- County: Kisii County

Current constituency
- Created: 1988
- Number of members: One
- Member of Parliament: Innocent Momanyi Obiri
- Created from: Majoge–Bassi

= Bobasi Constituency =

Electoral constituency in Kenya

Bobasi is an electoral constituency in Kenya. It is one of nine constituencies in Kisii County. The constituency was established for the 1988 elections. It was one of three constituencies in the former Gucha District.

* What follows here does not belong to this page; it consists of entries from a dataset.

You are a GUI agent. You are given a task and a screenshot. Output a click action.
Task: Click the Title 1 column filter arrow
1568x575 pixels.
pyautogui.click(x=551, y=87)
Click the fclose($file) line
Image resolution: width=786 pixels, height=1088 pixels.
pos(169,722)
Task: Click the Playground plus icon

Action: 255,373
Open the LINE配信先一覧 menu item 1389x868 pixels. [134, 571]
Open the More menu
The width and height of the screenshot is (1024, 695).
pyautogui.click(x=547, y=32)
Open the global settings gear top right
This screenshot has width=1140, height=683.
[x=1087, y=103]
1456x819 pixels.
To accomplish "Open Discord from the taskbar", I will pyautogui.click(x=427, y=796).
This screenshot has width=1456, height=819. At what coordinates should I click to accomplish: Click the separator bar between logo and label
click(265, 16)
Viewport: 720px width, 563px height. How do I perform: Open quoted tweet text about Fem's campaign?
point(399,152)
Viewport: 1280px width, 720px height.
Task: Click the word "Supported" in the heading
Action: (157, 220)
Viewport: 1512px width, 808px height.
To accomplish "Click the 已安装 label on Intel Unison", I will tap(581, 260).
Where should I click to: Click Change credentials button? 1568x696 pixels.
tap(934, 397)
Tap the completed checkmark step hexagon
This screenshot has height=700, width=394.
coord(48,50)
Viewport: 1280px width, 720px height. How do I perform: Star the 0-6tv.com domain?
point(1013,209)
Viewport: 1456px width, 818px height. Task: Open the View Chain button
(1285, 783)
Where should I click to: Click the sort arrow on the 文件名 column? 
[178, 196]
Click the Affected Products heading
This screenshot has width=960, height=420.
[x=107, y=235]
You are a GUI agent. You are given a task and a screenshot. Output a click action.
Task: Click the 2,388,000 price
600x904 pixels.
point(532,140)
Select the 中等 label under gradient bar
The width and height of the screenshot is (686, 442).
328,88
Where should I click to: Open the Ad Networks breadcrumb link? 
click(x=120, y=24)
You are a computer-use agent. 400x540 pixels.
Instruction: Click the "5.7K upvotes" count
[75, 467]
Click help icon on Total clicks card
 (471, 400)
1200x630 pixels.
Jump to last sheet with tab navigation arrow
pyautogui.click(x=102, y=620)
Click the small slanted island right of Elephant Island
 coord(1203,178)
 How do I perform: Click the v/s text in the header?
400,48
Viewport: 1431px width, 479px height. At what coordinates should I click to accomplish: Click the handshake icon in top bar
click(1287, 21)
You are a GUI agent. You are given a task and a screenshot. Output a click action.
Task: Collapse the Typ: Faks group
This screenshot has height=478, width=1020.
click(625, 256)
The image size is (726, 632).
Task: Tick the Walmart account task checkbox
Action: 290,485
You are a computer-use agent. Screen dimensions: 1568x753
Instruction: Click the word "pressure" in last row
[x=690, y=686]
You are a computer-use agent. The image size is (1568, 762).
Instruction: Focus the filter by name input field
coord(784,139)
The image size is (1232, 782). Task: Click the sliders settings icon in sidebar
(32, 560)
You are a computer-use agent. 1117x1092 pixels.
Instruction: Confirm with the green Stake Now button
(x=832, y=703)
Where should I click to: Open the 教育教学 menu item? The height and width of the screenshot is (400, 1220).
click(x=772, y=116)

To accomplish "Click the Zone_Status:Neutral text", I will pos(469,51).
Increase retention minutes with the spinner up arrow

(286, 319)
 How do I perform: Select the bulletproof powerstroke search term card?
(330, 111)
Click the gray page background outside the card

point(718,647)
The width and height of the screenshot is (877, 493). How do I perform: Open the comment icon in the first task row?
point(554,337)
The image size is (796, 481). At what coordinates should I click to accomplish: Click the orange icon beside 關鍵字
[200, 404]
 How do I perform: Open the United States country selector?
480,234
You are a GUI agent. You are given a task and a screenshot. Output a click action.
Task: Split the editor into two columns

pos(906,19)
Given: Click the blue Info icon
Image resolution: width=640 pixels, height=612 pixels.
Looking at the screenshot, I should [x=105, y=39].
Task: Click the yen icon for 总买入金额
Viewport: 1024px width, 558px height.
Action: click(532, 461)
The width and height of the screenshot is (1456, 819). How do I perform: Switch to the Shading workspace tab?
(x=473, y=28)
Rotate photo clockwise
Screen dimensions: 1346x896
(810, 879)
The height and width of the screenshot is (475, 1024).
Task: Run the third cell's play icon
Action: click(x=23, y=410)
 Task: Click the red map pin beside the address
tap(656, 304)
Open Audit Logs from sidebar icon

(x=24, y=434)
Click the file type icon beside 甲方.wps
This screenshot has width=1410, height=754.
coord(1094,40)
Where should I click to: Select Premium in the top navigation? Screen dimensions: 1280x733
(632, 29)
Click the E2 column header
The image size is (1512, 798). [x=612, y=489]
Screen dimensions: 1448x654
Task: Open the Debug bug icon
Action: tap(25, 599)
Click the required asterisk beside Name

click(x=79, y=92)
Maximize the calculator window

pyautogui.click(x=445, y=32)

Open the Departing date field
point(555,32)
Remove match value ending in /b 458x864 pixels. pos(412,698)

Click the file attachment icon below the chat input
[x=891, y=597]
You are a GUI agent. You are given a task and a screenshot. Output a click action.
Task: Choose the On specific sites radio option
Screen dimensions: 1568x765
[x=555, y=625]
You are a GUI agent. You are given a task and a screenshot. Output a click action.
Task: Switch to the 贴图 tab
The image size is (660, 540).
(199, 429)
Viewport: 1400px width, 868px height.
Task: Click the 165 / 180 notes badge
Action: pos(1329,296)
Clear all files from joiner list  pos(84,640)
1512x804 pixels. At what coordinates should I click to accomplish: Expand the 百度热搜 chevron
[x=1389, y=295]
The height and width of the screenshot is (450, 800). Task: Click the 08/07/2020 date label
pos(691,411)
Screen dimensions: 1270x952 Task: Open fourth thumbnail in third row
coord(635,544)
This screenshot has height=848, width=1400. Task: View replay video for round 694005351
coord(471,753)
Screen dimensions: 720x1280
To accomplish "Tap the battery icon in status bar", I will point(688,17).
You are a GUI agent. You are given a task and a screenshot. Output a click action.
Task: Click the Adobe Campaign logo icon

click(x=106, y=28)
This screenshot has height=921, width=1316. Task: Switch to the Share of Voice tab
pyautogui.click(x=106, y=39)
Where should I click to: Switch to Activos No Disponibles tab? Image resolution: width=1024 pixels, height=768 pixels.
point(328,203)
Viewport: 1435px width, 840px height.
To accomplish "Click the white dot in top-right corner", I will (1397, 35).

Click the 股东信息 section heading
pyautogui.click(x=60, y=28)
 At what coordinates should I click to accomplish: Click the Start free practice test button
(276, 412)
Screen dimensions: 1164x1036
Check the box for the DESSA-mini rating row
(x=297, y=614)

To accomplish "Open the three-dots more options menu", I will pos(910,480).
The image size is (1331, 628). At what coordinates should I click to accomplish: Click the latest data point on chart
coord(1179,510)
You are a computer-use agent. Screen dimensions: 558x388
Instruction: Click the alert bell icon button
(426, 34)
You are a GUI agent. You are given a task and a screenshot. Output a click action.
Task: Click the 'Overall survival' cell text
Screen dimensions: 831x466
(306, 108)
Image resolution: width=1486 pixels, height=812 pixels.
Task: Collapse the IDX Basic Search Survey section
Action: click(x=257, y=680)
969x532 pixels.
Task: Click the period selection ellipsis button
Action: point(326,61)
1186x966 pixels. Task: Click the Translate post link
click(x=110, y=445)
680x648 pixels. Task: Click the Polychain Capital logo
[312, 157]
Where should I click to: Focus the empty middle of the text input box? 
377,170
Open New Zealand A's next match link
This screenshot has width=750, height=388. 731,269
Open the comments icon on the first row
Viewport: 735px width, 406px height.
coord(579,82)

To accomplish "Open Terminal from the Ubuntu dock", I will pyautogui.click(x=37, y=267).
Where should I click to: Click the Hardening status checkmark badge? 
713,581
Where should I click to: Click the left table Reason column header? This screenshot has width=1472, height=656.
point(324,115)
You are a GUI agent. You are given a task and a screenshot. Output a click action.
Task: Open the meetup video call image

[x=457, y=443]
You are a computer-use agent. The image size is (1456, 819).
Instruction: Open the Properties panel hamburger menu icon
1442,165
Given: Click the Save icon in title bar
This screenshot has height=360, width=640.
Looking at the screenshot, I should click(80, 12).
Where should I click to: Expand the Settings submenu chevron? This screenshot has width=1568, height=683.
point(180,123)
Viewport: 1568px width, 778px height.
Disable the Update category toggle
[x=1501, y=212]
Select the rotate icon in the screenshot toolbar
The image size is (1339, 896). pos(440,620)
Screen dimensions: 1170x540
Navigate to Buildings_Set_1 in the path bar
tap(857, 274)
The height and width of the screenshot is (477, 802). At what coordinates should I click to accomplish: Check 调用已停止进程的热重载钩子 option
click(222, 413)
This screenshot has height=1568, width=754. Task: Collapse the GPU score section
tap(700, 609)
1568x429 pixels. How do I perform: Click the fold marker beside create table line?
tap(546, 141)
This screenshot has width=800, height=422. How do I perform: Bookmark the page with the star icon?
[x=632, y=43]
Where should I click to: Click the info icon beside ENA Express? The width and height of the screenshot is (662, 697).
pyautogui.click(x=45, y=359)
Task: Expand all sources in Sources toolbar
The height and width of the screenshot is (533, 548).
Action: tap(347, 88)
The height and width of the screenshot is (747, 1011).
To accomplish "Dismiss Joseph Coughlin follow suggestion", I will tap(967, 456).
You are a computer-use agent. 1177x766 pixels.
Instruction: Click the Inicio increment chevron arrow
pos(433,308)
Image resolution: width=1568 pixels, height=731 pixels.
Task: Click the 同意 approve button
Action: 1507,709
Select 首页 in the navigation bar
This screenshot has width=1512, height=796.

== Members of Parliament ==

| Elections | MP | Party | Notes |
| 1988 | Christopher Mogere Obure | KANU | One-party system |
| 1992 | Stephen Kengere Manoti | Ford-K |  |
| 1997 | Christopher Mogere Obure | Ford-K |  |
| 2002 | Stephen Kengere Manoti | Ford-People |  |
| 2007 | Christopher Mogere Obure | ODM |  |
| 2013 | Stephen Kengere Manoti |  |  |
| 2017 | Innocent Obiri Momanyi | PDP |  |
| 2022 | Wiper |  |

== Wards ==

Wards
| Ward | Registered Voters | Local Authority |
| Emenwa / Nyoera | 3,884 | Nyamache town |
| Kiobegi / Gionseri | 4,938 | Nyamache town |
| Nyachogochogo | 3,297 | Nyamache town |
| Nyantira | 2,468 | Nyamache town |
| Mosora | 1,753 | Ogembo town |
| Sameta | 3,025 | Ogembo town |
| Bobasi Chache | 7,896 | Gucha county |
| Bobasi Masige | 6,864 | Gucha county |
| Igare | 8,617 | Gucha county |
| Maji Mazuri | 4,184 | Gucha county |
| Nyacheki | 12,039 | Gucha county |
| Nyangusu | 6,089 | Gucha county |
| Total | 65,054 |
*September 2005.

==Nyamache and Sameta Sub-counties==
Bobasi Constituency has two sub-counties within its boundaries: Nyamache and Sameta. Each sub-county is headed by the Deputy County Commissioner under the Ministry of Interior and National Government.